Ainda ligado ao movimento comunista internacional, Koestler impressionou-se com o fato de que todos os dirigentes submetidos aos processos de Stalin acabavam de público reconhecendo suas culpas. Como foram  fuzilados, ficou-se sem saber por que haviam agido de modo tão estranho, sobretudo pela circunstância de que as acusações eram primárias e grosseiras, como a de que pertenciam a serviços de espionagem estrangeiros ou que haviam organizado complôs para matar Stalin.
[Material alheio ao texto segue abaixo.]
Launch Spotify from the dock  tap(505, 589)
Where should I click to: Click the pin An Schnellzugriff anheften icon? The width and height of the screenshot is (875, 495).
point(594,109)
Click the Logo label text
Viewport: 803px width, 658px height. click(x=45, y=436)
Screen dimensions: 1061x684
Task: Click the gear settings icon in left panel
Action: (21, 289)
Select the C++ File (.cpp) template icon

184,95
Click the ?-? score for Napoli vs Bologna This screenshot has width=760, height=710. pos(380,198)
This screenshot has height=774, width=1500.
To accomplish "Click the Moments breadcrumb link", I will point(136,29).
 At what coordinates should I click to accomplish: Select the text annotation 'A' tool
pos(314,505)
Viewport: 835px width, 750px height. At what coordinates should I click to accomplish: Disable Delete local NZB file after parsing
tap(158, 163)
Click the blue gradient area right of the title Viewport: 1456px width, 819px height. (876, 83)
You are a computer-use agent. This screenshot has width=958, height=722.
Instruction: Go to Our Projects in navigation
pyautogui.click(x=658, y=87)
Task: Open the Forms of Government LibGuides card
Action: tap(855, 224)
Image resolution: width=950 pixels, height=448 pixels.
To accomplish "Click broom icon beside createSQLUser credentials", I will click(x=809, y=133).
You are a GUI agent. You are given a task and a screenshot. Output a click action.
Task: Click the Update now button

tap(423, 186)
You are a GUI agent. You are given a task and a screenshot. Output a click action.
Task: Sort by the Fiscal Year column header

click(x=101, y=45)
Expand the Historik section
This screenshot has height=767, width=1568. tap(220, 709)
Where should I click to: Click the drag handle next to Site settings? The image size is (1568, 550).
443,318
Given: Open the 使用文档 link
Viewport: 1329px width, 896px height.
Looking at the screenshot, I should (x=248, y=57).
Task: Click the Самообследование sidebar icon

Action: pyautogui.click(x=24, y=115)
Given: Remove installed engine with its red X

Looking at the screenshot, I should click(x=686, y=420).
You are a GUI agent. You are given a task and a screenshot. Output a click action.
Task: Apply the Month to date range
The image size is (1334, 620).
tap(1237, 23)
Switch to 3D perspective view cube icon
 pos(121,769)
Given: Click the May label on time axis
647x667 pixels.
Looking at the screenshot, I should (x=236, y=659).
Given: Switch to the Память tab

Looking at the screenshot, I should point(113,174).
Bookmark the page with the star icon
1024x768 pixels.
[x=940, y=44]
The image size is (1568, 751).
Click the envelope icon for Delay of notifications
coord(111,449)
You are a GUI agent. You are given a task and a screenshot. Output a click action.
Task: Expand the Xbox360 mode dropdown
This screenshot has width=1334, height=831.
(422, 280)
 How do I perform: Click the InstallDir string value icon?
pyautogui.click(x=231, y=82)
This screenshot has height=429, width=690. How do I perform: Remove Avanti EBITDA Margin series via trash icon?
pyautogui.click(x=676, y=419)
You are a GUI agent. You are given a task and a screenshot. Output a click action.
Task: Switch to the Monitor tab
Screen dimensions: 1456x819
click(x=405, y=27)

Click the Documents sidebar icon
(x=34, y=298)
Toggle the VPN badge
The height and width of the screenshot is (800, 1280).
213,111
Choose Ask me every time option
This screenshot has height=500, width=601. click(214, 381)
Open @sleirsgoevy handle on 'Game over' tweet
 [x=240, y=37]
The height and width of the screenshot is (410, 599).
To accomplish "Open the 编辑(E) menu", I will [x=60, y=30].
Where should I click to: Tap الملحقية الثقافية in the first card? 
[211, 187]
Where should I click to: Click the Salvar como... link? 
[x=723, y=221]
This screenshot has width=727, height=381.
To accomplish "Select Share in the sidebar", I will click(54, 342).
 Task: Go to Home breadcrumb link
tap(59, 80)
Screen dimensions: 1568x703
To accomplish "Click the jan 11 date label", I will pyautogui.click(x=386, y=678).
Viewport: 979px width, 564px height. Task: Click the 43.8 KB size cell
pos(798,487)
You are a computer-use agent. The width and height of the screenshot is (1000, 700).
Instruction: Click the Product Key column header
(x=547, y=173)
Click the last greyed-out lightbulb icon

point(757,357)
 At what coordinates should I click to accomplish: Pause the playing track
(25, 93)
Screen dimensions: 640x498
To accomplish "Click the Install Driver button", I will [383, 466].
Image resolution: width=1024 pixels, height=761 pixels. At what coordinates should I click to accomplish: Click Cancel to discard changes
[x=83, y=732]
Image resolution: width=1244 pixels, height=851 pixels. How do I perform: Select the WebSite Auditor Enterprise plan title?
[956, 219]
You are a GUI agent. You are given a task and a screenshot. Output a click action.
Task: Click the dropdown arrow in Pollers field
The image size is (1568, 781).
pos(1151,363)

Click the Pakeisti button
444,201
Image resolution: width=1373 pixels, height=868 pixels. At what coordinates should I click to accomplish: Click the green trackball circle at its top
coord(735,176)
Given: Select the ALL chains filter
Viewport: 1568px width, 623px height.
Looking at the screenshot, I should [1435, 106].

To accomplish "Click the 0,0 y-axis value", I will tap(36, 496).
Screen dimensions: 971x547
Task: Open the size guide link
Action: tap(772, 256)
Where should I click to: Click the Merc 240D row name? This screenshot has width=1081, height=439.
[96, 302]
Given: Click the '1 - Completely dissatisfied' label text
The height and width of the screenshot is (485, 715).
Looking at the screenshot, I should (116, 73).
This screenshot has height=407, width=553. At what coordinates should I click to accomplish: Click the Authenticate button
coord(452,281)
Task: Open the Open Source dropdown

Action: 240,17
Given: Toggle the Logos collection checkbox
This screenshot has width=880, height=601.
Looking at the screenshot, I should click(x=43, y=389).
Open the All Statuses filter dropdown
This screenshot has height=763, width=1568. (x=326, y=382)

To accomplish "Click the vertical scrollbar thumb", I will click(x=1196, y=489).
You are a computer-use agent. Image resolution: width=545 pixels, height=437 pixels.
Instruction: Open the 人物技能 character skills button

A hipótese de Koestler é a de que, sendo comunistas convictos, isto é, acreditando na marcha inexorável da história para a sociedade perfeita (o comunismo), não lhes cabia provocar uma cisão no Partido Comunista que pudesse de alguma maneira retardar aquele desfecho. O país era atrasado e para impor a disciplina requerida pela transformação da sociedade eram necessárias figuras brutais como Stalin e não intelectuais humanistas.

Essa hipótese viria a ser plenamente confirmada, graças a que um dirigente comunista tcheco, Arthur London, sobreviveu à “confissão”. Poupado do fuzilamento e libertado com a chamada “Primavera de Praga”- liberalização do regime ocorrida em 1968, brutalmente esmagada pelos tanques soviéticos –, Arthur London passou ao Ocidente onde teve oportunidade de relatar sua história. O incidente marca o rompimento com o Partido Comunista do conhecido ator francês Ives Montand, que aceitou fazer o papel de London no filme Acuso. Para estarrecimento geral, London reconheceu que mentira por acreditar que, embora se tratasse de um grande equívoco, a longo prazo o comunismo tinha razão.

As sutilezas de tal natureza psicológica são descritas por Koestler, de forma magistral. O personagem principal, Rubachov, é uma síntese de vários dirigentes comunistas. Preso por discordar da brutalidade dos métodos do Número 1 (Stalin), o policial a que enfrenta é um velho companheiro seu que espera provar racionalmente o seu equívoco. Deixa-se abalar pela argumentação. Por força de sua lógica, Rubachov de certa forma adere ao método repressivo. Entende entretanto que precisaria ser “racionalizado”. Formula então as linhas gerais de uma teoria explicativa do atraso da massa, em relação à vanguarda, o que imporia o uso da força para obrigá-la a aceitar um modelo de sociedade destinado a libertá-la de toda opressão. O acerto da liderança soviética comprovar-se-ia no fim do processo. Espera que o Número 1 irá lhe permitir desenvolvê-la tranqüilamente, já que é um reconhecimento do erro em que incidia ao dele discordar. Mas o policial “racional” (Ivanov) é substituído por aquele que de fato representa a máquina repressiva e recorre à tortura (Gletkin – o homem de Neanderthal). Rubachov acaba por assinar a “confissão” nos termos que lhe são impostos, na certeza de que outra posição seria colocar-se à margem da evolução da humanidade.

Os personagens do livro estão reduzidos  a trapos humanos, pela brutalidade do sistema O maior propósito da liderança soviética seria comprovar a validade da tese de que “os fins justificam os meios”, que se contrapõe frontalmente aos fundamentos da moralidade ocidental.